─── Dataset excerpts ───
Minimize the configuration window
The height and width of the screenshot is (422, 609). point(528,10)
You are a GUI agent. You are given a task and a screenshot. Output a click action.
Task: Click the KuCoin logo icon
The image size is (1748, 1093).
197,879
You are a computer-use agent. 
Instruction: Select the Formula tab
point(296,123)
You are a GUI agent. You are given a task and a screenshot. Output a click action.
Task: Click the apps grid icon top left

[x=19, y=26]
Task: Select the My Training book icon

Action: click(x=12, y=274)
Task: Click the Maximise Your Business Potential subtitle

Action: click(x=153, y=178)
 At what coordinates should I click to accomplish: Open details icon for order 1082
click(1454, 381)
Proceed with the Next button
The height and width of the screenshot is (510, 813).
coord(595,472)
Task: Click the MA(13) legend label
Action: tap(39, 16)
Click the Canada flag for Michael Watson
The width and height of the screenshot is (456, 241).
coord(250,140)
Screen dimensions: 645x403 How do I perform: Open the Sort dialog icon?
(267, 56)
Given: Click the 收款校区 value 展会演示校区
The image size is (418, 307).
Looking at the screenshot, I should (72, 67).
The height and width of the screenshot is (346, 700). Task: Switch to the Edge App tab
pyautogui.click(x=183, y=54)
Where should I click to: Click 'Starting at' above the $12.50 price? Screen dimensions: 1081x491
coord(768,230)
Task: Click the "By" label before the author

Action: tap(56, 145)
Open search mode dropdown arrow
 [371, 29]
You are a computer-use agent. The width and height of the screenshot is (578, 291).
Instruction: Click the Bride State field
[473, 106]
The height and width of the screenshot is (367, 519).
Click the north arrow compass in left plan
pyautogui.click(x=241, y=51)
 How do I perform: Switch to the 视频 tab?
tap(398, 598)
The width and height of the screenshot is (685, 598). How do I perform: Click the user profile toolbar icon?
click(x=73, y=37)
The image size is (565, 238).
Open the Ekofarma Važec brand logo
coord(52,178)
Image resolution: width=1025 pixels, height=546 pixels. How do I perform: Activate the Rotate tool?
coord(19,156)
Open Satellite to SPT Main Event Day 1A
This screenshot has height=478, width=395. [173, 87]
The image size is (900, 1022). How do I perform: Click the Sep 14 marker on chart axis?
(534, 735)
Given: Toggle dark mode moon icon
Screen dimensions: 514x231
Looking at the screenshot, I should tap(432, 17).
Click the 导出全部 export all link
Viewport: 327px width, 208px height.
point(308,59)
───
▸ **Task goal**
Copy out every entry above word for word, with nothing changed.

▸ **Final answer**
Minimize the configuration window
The height and width of the screenshot is (422, 609). point(528,10)
You are a GUI agent. You are given a task and a screenshot. Output a click action.
Task: Click the KuCoin logo icon
The image size is (1748, 1093).
197,879
You are a computer-use agent. 
Instruction: Select the Formula tab
point(296,123)
You are a GUI agent. You are given a task and a screenshot. Output a click action.
Task: Click the apps grid icon top left

[x=19, y=26]
Task: Select the My Training book icon

Action: click(x=12, y=274)
Task: Click the Maximise Your Business Potential subtitle

Action: click(x=153, y=178)
 At what coordinates should I click to accomplish: Open details icon for order 1082
click(1454, 381)
Proceed with the Next button
The height and width of the screenshot is (510, 813).
coord(595,472)
Task: Click the MA(13) legend label
Action: tap(39, 16)
Click the Canada flag for Michael Watson
The width and height of the screenshot is (456, 241).
coord(250,140)
Screen dimensions: 645x403 How do I perform: Open the Sort dialog icon?
(267, 56)
Given: Click the 收款校区 value 展会演示校区
The image size is (418, 307).
Looking at the screenshot, I should (72, 67).
The height and width of the screenshot is (346, 700). Task: Switch to the Edge App tab
pyautogui.click(x=183, y=54)
Where should I click to: Click 'Starting at' above the $12.50 price? Screen dimensions: 1081x491
coord(768,230)
Task: Click the "By" label before the author

Action: tap(56, 145)
Open search mode dropdown arrow
 [371, 29]
You are a computer-use agent. The width and height of the screenshot is (578, 291).
Instruction: Click the Bride State field
[473, 106]
The height and width of the screenshot is (367, 519).
Click the north arrow compass in left plan
pyautogui.click(x=241, y=51)
 How do I perform: Switch to the 视频 tab?
tap(398, 598)
The width and height of the screenshot is (685, 598). How do I perform: Click the user profile toolbar icon?
click(x=73, y=37)
The image size is (565, 238).
Open the Ekofarma Važec brand logo
coord(52,178)
Image resolution: width=1025 pixels, height=546 pixels. How do I perform: Activate the Rotate tool?
coord(19,156)
Open Satellite to SPT Main Event Day 1A
This screenshot has height=478, width=395. [173, 87]
The image size is (900, 1022). How do I perform: Click the Sep 14 marker on chart axis?
(534, 735)
Given: Toggle dark mode moon icon
Screen dimensions: 514x231
Looking at the screenshot, I should tap(432, 17).
Click the 导出全部 export all link
Viewport: 327px width, 208px height.
point(308,59)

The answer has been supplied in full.